→ Work item: For the entries below, repeat exactly each line starting with the one that contains "Обувь рабочая Зима (85, 720)" and going on through the one that contains "Влагозащитная одежда (90, 947)", and no others.

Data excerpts
╭──

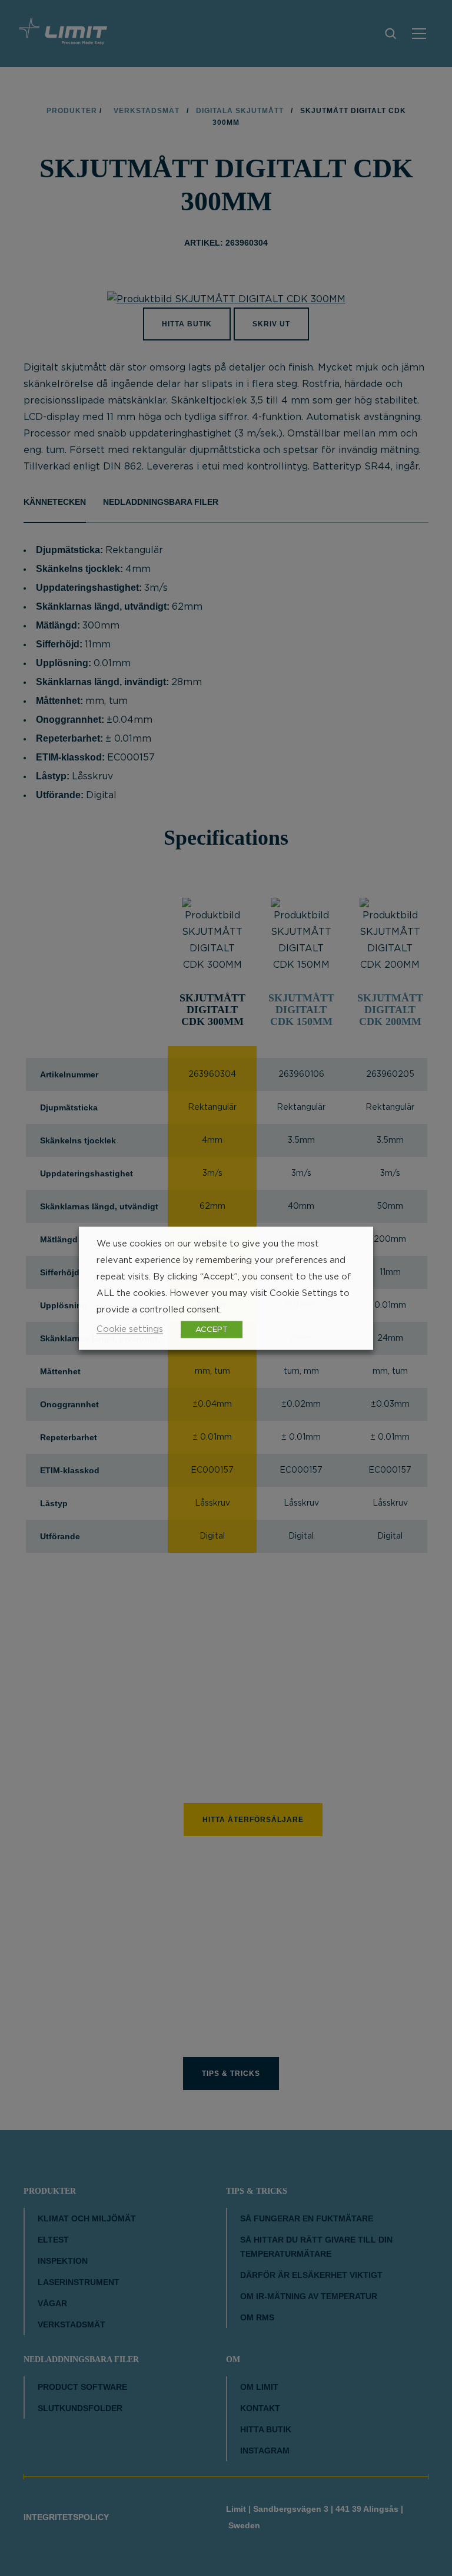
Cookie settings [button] (130, 1328)
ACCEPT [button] (211, 1329)
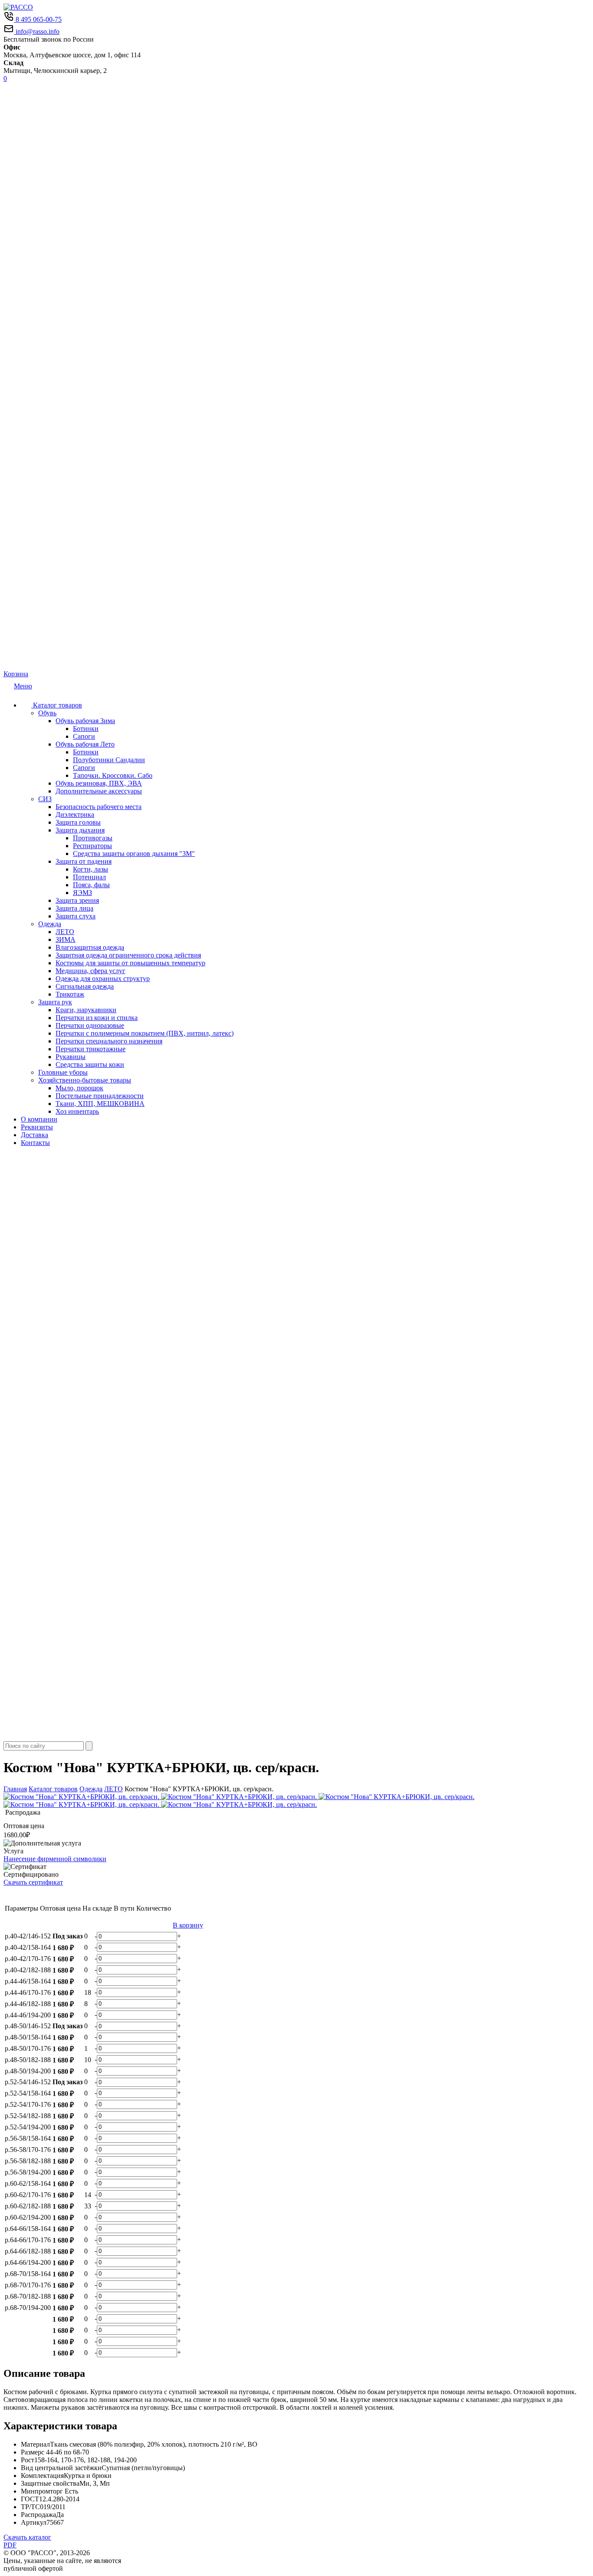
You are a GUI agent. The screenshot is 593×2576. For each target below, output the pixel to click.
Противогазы (92, 838)
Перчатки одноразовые (90, 1025)
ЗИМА (66, 939)
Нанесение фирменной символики (54, 1858)
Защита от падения (84, 861)
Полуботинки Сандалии (109, 759)
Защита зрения (77, 900)
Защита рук (55, 1002)
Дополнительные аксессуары (99, 791)
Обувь (47, 713)
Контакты (35, 1142)
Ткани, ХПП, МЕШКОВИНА (100, 1103)
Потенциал (89, 877)
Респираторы (92, 845)
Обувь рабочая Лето (85, 744)
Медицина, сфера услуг (90, 970)
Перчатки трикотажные (90, 1049)
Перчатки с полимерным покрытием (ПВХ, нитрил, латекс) (145, 1033)
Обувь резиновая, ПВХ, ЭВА (99, 783)
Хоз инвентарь (77, 1111)
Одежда (49, 924)
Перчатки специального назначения (109, 1041)
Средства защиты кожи (90, 1064)
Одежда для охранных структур (103, 978)
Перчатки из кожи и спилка (97, 1017)
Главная (15, 1789)
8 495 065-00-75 (38, 19)
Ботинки (86, 728)
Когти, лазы (90, 869)
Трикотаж (70, 994)
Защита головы (78, 822)
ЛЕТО (65, 931)
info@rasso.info (36, 31)
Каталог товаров (56, 705)
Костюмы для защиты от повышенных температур (130, 963)
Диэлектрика (75, 814)
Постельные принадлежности (100, 1095)
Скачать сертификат (33, 1882)
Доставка (34, 1134)
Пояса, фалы (91, 884)
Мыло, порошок (79, 1088)
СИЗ (45, 799)
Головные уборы (63, 1072)
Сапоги (84, 736)
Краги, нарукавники (86, 1009)
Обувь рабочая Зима (85, 720)
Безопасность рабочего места (99, 806)
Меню (23, 686)
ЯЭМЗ (82, 892)
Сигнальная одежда (85, 986)
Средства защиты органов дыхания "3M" (134, 853)
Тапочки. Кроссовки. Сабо (112, 775)
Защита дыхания (80, 830)
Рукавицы (71, 1056)
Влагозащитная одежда (90, 947)
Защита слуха (76, 916)
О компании (39, 1119)
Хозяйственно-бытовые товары (84, 1080)
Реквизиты (37, 1127)
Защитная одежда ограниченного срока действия (128, 955)
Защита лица (74, 908)
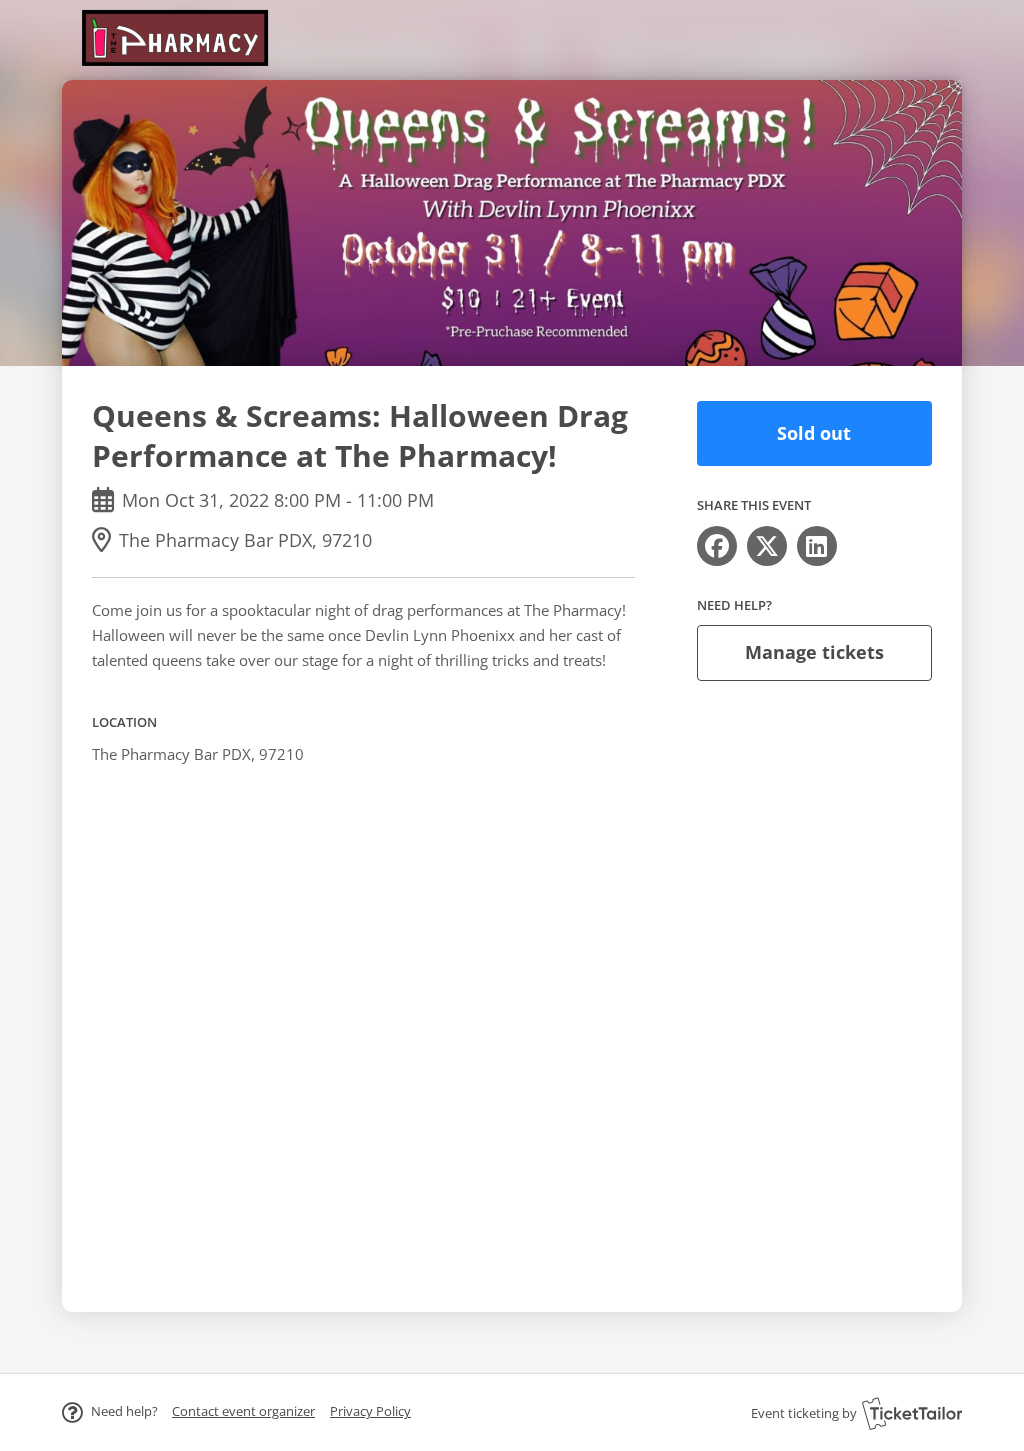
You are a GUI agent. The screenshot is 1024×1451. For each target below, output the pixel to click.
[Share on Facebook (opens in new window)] (717, 546)
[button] (243, 1411)
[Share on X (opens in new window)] (767, 546)
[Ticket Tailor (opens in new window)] (912, 1413)
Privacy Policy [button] (370, 1411)
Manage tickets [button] (814, 652)
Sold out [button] (814, 433)
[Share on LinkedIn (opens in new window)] (817, 546)
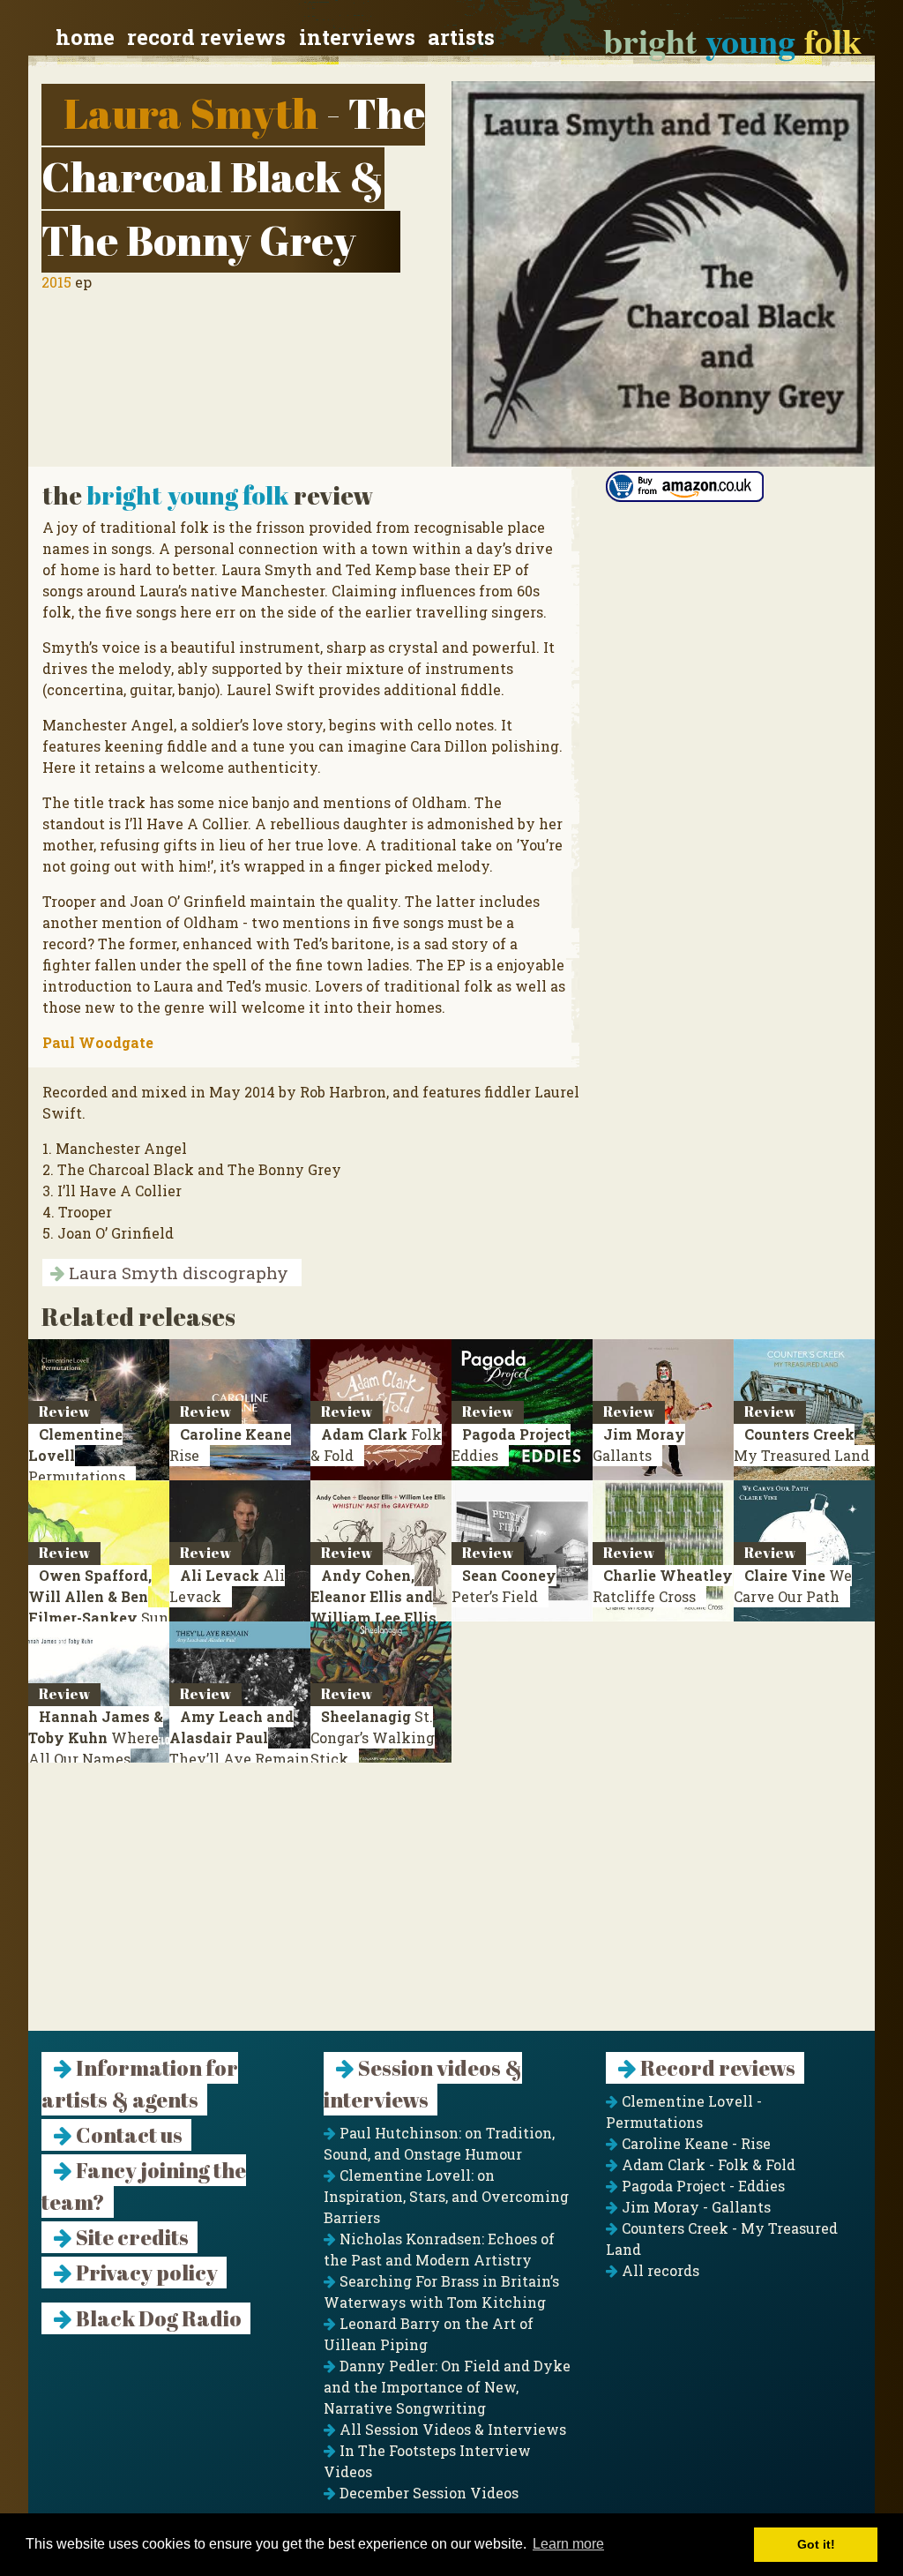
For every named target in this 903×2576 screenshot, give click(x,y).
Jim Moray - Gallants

╰──

→ Exercise answer:
Обувь рабочая Зима (85, 720)
Безопасность рабочего места (99, 806)
Меню (23, 686)
ЯЭМЗ (82, 892)
Сигнальная одежда (85, 986)
Средства защиты органов дыхания "3M" (134, 853)
Тапочки. Кроссовки. Сабо (112, 775)
Защита дыхания (80, 830)
Рукавицы (71, 1056)
Влагозащитная одежда (90, 947)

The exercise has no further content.